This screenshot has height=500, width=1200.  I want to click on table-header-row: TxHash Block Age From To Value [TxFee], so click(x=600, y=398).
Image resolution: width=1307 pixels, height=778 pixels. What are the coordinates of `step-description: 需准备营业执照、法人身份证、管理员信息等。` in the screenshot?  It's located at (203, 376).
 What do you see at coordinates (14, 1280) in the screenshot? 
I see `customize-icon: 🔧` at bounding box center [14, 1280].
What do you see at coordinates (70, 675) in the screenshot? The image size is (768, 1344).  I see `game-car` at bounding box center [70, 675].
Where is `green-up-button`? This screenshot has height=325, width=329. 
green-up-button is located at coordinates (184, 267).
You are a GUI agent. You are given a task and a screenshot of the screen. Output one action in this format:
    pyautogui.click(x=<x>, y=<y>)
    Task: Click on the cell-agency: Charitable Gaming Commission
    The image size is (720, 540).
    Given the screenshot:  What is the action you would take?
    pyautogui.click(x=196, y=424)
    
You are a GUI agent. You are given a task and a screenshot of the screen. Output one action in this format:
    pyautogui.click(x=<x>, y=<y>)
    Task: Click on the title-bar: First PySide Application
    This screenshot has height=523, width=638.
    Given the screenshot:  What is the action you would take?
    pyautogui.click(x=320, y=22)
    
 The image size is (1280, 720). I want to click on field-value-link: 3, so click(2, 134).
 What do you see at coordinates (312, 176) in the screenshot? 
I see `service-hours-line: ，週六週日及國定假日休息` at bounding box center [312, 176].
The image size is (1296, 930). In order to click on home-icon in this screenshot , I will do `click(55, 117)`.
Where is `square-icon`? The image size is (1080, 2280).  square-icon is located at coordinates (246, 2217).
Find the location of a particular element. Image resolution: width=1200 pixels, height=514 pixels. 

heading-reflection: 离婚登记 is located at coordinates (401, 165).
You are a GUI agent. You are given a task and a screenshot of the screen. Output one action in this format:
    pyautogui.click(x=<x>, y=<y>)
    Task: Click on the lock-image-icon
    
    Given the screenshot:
*****
▶ _Aim of the task_
Could you print the records again without any changes, from the line that contains "The image size is (1296, 930)." through the end of the records, both ends included?

▶ _Output of the exercise_
The image size is (1296, 930). In order to click on home-icon in this screenshot , I will do `click(55, 117)`.
Where is `square-icon`? The image size is (1080, 2280).  square-icon is located at coordinates (246, 2217).
Find the location of a particular element. Image resolution: width=1200 pixels, height=514 pixels. 

heading-reflection: 离婚登记 is located at coordinates (401, 165).
You are a GUI agent. You are given a task and a screenshot of the screen. Output one action in this format:
    pyautogui.click(x=<x>, y=<y>)
    Task: Click on the lock-image-icon
    
    Given the screenshot:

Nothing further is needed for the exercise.